Days of Heaven (Blu-ray Review)
22 Mar, 2010 By: Mike Clark
Street 3/23/10
Criterion
Drama
$39.95 Blu-ray
Rated ‘PG.’
Stars Richard Gere, Sam Shepard, Brooke Adams.
Let us now say a few words about cinematography. Or at least a few more than the recent Oscarcast did when it found time for Kristen Stewart and that interpretive dance debacle — but no more than a few table scraps, time-wise, for the special Oscar that went to Gordon Willis. After all, Willis merely shot the “Godfather” movies, All the President’s Men, several of the best Woody Allen movies and on and on to the moon.
Sometimes, it seems as if the one ’70s Hollywood movie in the photographic pantheon that Willis didn’t shoot was director Terrence Malick’s pastoral masterpiece. Nonetheless, it had one of the great camerawork ‘A’-teams ever: Francois Truffaut right-hand Nestor Almendros, camera operator John Bailey (later a distinguished director of photography himself on films like Ordinary People and Silverado); and titan Haskell Wexler, who came in for some major mop-up after Almendros had to leave for another project.
Seeing Heaven on Blu-ray is the same kind of event it’ll presumably be when the recent restoration of The Red Shoes makes it into home release. As Gig Young kept saying in They Shoot Horses, Don’t They?: Yowza, yowza, yowza.
The Blu-ray basically replicates Criterion’s 2007 standard DVD, though adds a DTS-HD master audio soundtrack to make it even more visceral — the word cast member Sam Shepard uses to describe the movie in the first place on one of several outstanding extras. Which is pretty cool by itself: has Shepard (very personable here) ever even appeared on a talk show?
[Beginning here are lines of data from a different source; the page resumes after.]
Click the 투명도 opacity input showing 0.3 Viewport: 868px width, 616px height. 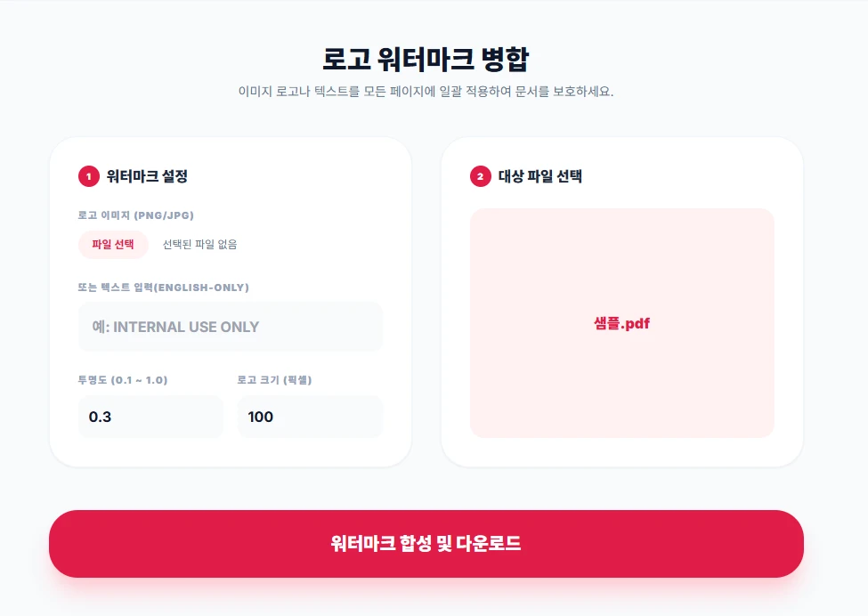150,417
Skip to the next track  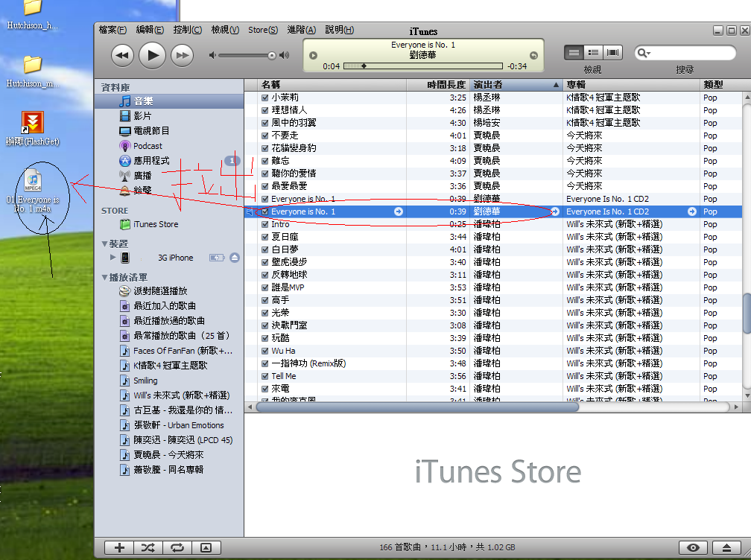click(182, 55)
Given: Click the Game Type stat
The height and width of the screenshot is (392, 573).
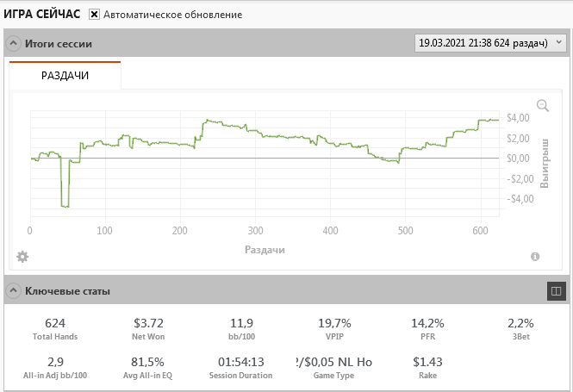Looking at the screenshot, I should (x=334, y=362).
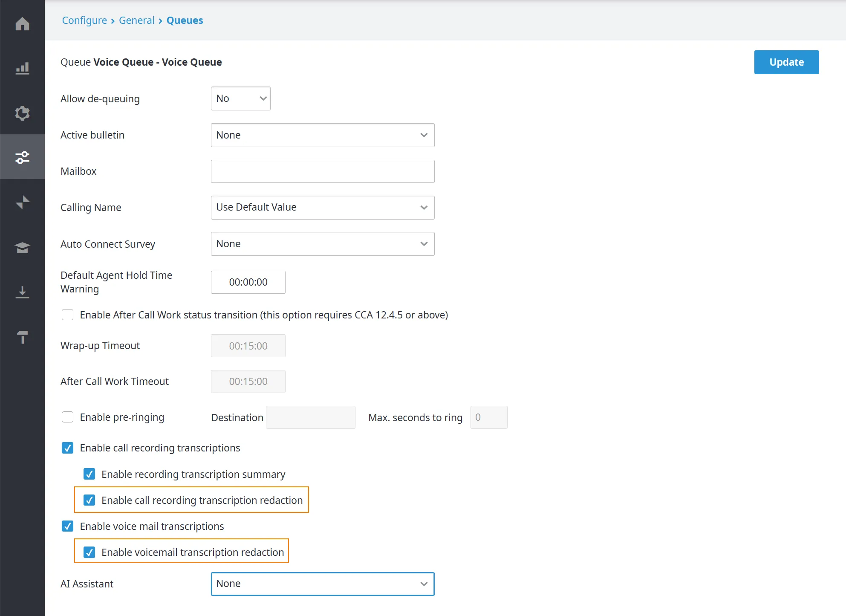Expand the Calling Name dropdown
Viewport: 846px width, 616px height.
tap(323, 207)
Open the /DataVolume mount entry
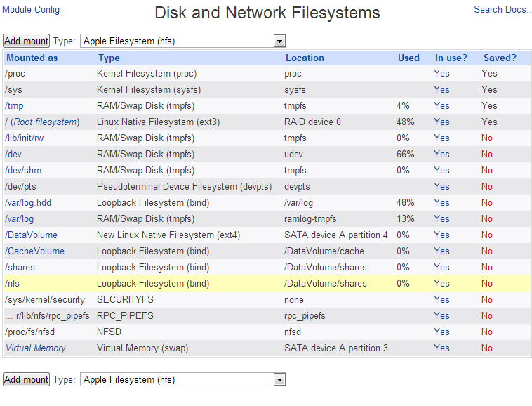The width and height of the screenshot is (532, 406). (x=32, y=235)
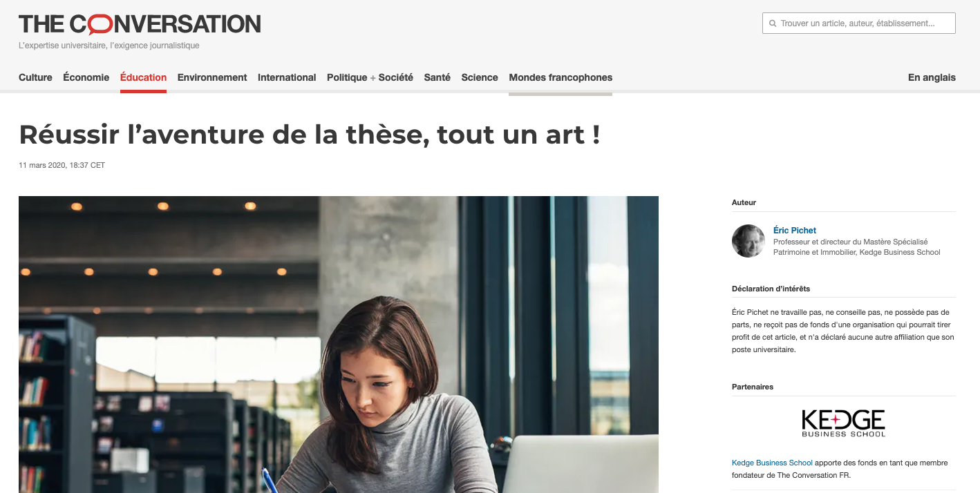Click the red speech bubble in the logo
Image resolution: width=980 pixels, height=493 pixels.
[x=101, y=25]
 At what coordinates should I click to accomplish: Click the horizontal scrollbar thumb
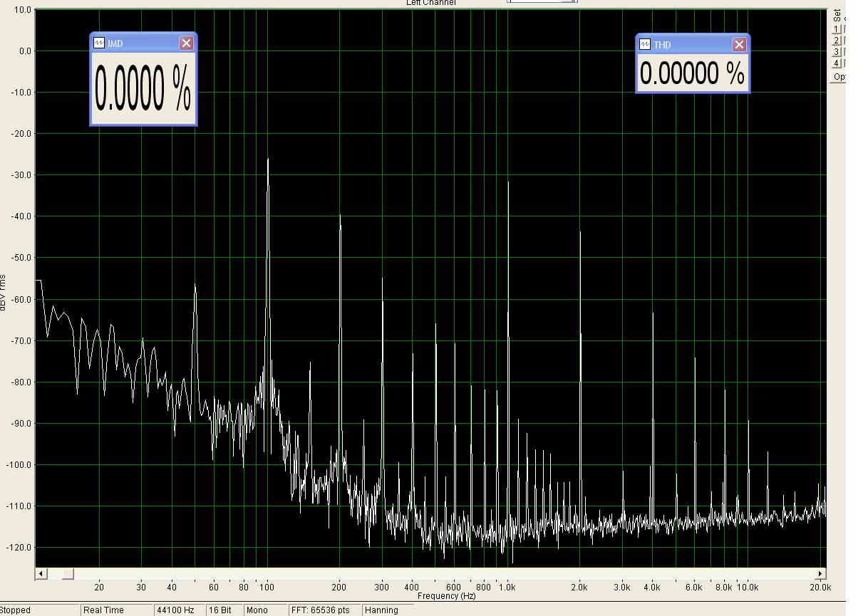(x=67, y=573)
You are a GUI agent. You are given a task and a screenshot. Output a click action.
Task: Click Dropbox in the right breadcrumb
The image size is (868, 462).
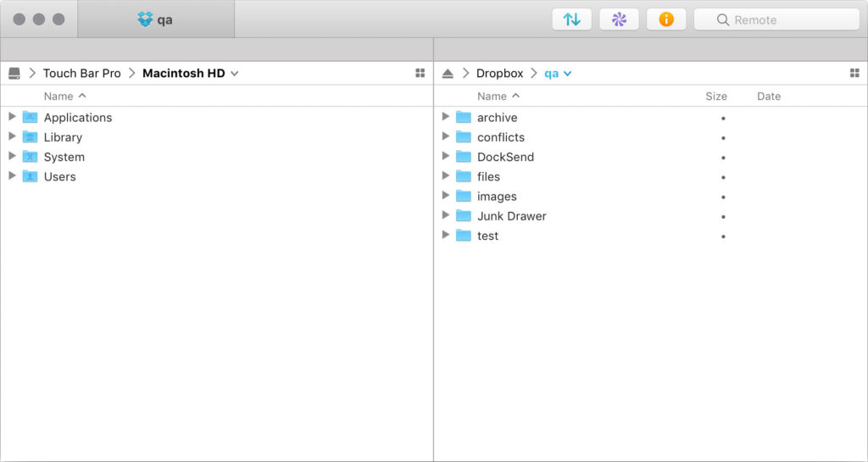[x=499, y=74]
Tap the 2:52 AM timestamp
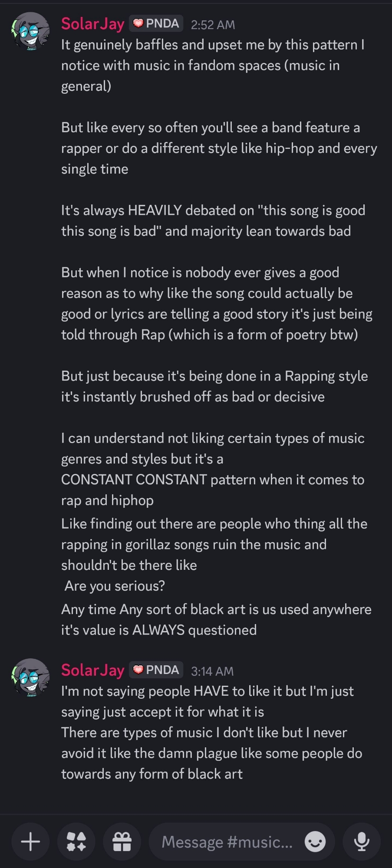Image resolution: width=392 pixels, height=868 pixels. [x=213, y=25]
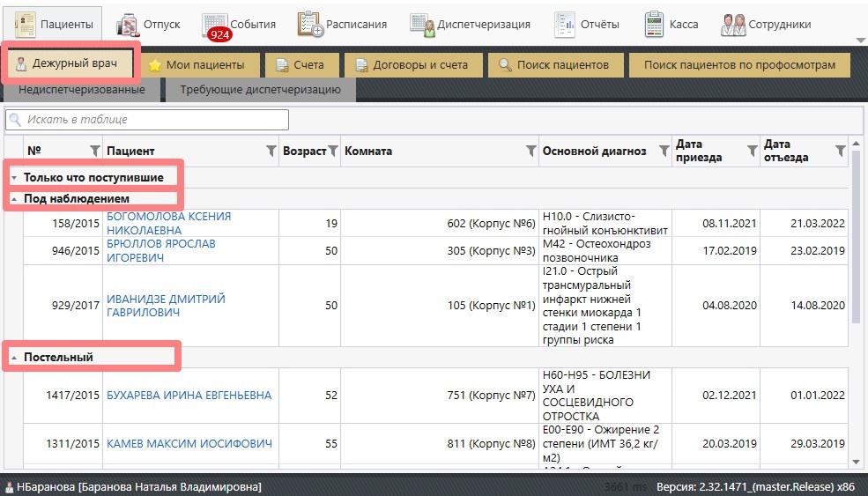Viewport: 868px width, 496px height.
Task: Collapse the Под наблюдением group
Action: [14, 199]
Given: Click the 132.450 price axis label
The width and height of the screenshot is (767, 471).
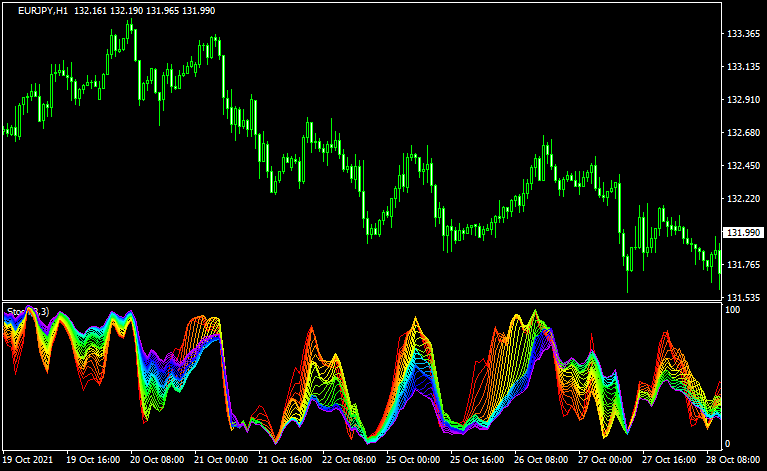Looking at the screenshot, I should point(742,166).
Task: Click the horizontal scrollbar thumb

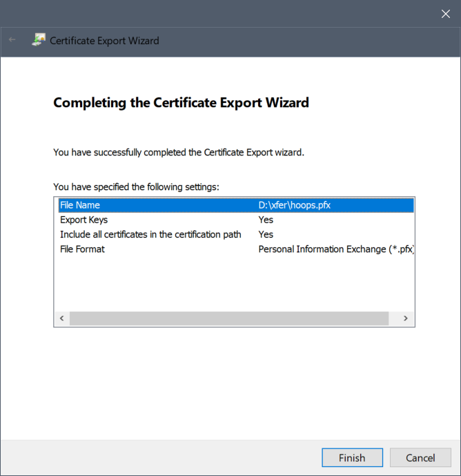Action: tap(228, 318)
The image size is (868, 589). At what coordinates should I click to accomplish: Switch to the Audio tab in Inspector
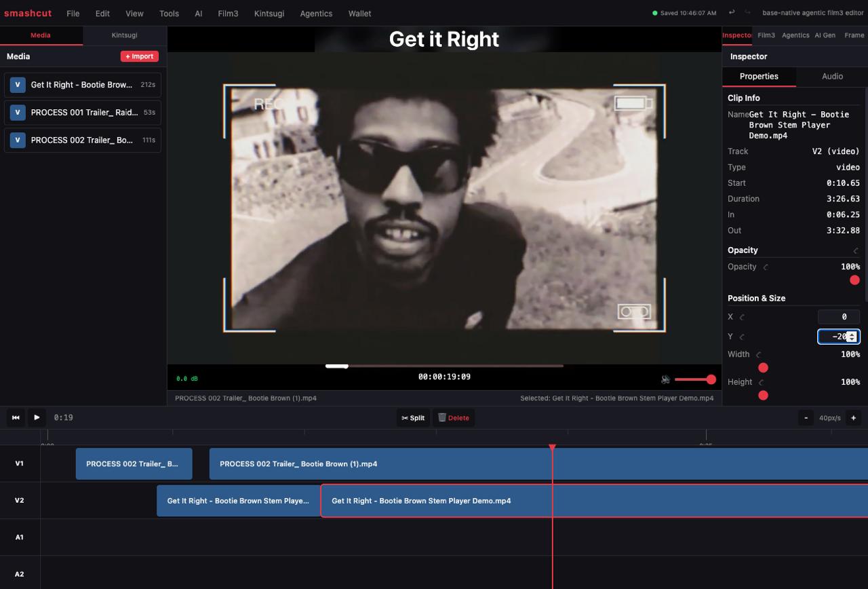pos(832,76)
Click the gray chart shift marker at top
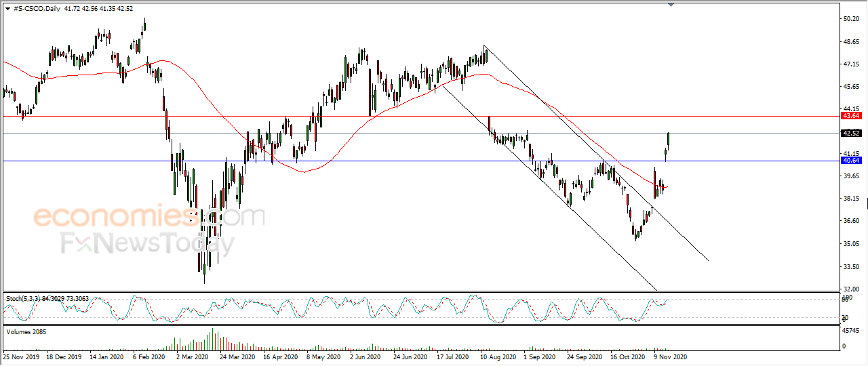Screen dimensions: 868x366 (x=671, y=5)
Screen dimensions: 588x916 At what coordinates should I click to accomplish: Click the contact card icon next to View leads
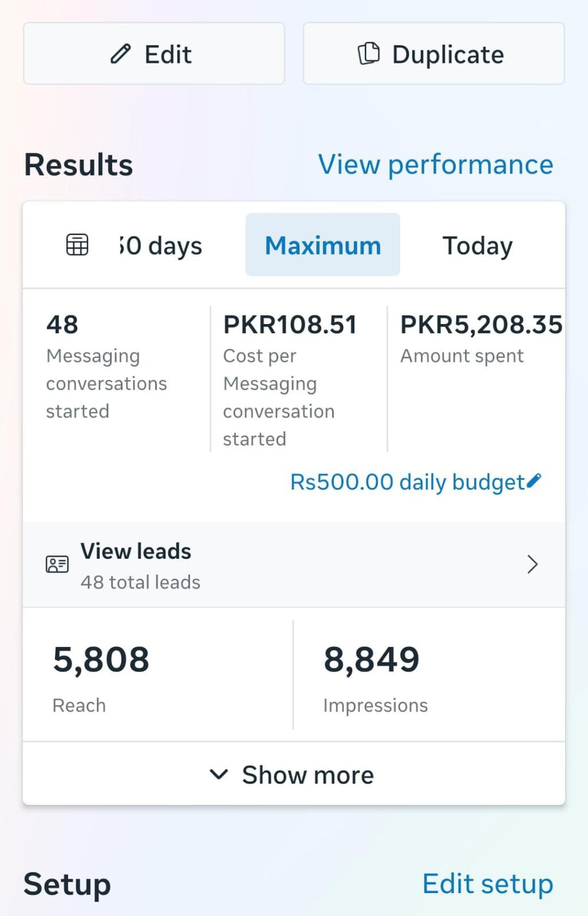point(56,564)
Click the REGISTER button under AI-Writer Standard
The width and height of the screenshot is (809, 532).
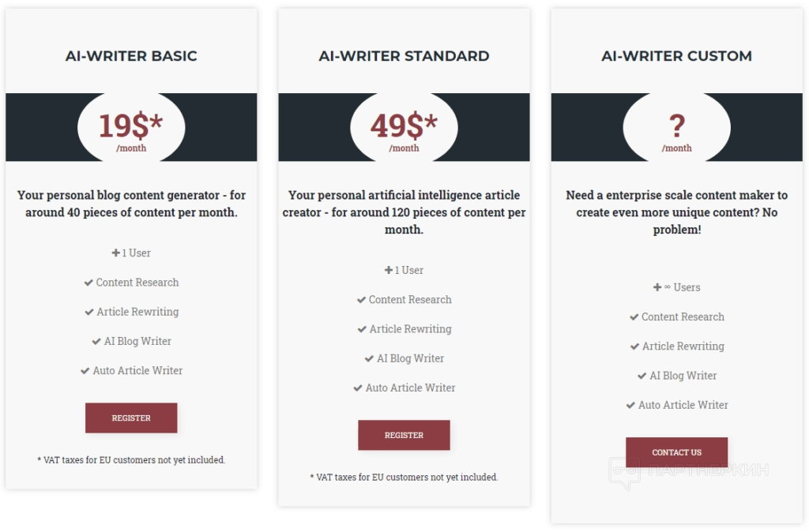404,435
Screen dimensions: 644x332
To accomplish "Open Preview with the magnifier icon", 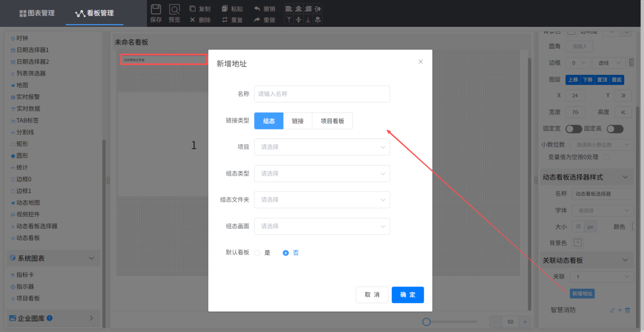I will [x=174, y=9].
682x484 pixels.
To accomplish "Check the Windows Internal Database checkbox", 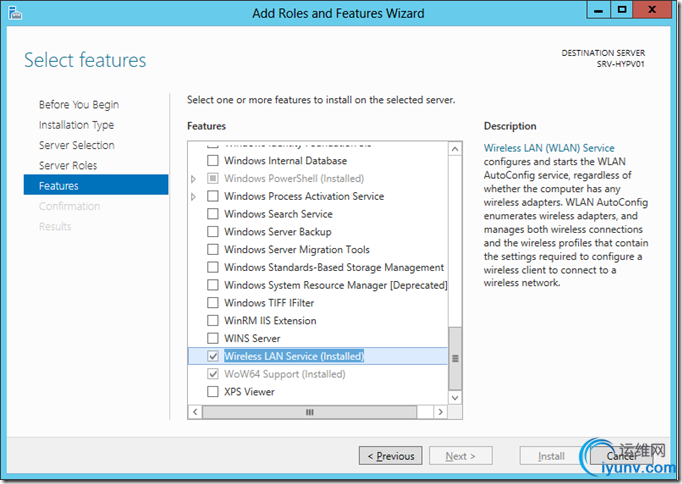I will coord(212,161).
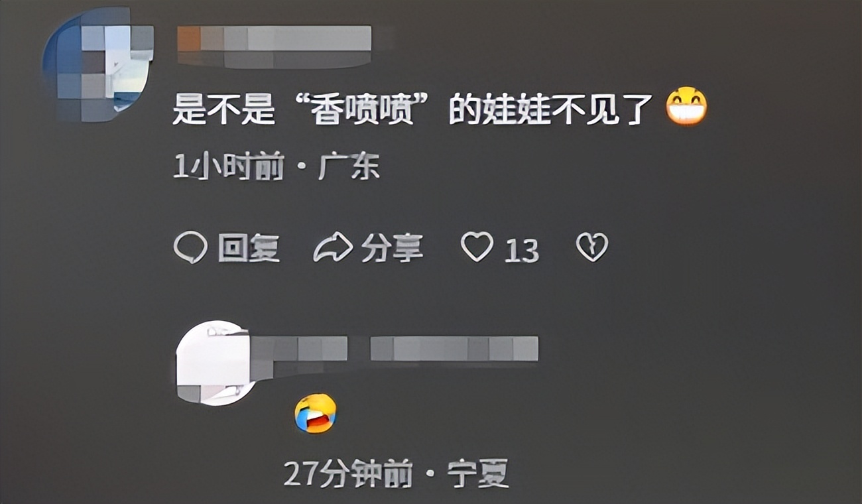The width and height of the screenshot is (862, 504).
Task: Click the grinning emoji in the comment
Action: click(686, 107)
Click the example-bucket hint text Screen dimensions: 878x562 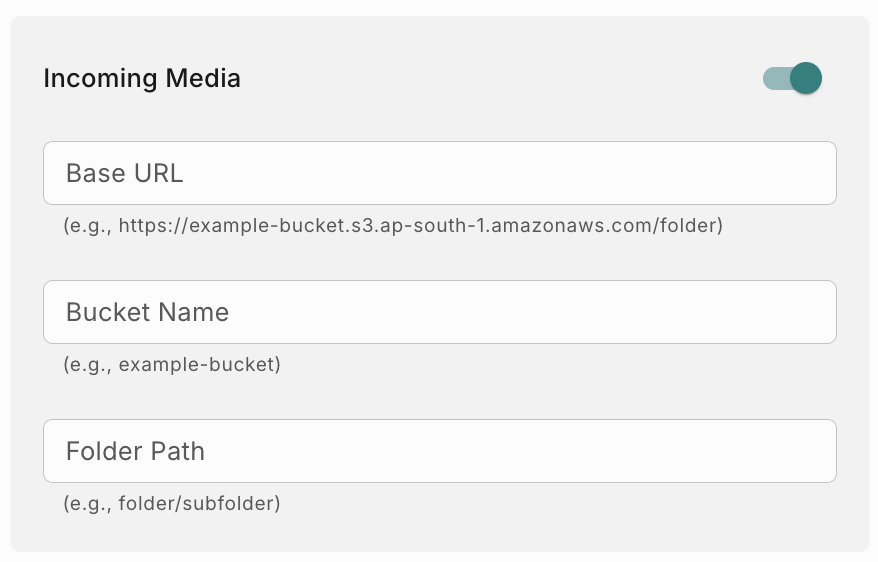tap(172, 365)
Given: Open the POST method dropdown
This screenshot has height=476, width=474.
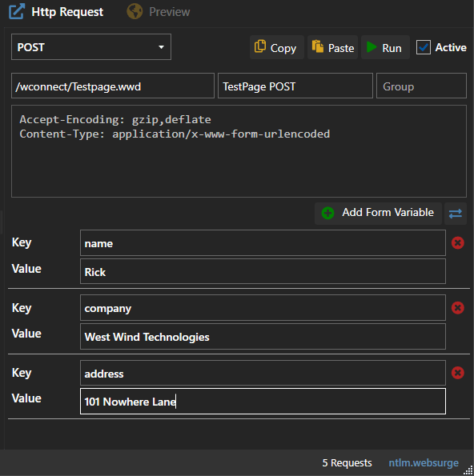Looking at the screenshot, I should 91,47.
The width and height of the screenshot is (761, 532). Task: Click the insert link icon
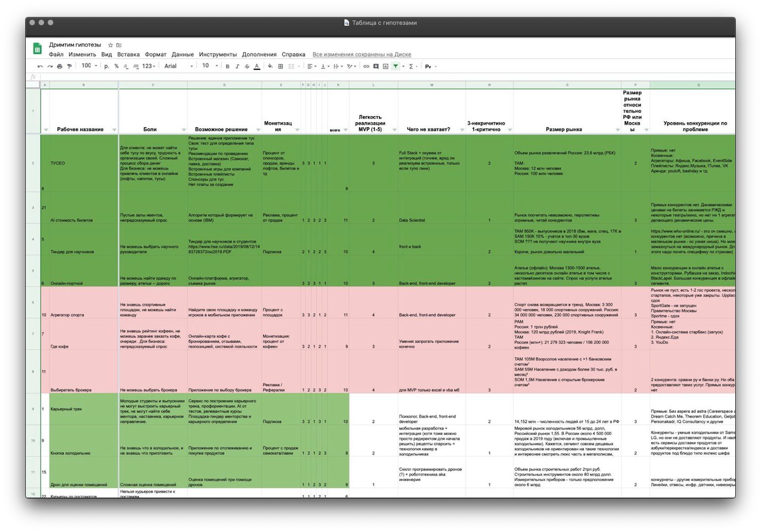coord(366,67)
No such guest shot comes to mind.
The story goes, and Criterion’s supplements back it up in a couple places, that writer/director Malick (in what for me is the prototypical Malick film) started out with a much more elaborate script than anyone will ever see or hear. The jettisoning of verbiage initially exasperated actors who’d played their hearts out — including Richard Gere, who impresses here on a 20-minute voiceover to crisply edited film clips — but Malick was looking for something more than just a story about a Texas Panhandle love triangle (set in or just after the World War I era) that partly involves two drifter/lovers posing as brother and sister (Gere and Brooke Adams).
Without smacking us in the face with it, Heaven is really about the tension between a fading agrarian society (a tough way to live but with eye-pleasing compensations) and the industrial society that’s about to consume it. Thanks to actress Linda Manz’s sometimes ironic narration — has there ever been a voice-over that was effective in quite her manner? — it is also a memory movie. With Ennio Morricone’s score (his best, I think) dancing on a Fred-Ginger level with the photography, the movie transports us to its specific era and “puts us in the picture” on a level rarely matched.
How few color movies does Heaven call to mind? In terms of specific production design, Giant for one — because Malick was inspired by Boris Leven’s memorable work on director George Stevens’ Texas epic (the Rock Hudson-Liz Taylor house in geographical isolation vs. Shepard’s here). But in terms of color exteriors, it’s very European. Think of certain sequences in Bernardo Bertolucci’s 1900 or — to name another American film — Paul Thomas Anderson’s There Will Be Blood.
It isn’t exactly a stun-gun experience to hear that Heaven and Blood both won Oscars for cinematography. At least the voters knew (to use old Variety jargon) landmark lensing when they saw it — even if the recent Oscarcast didn’t.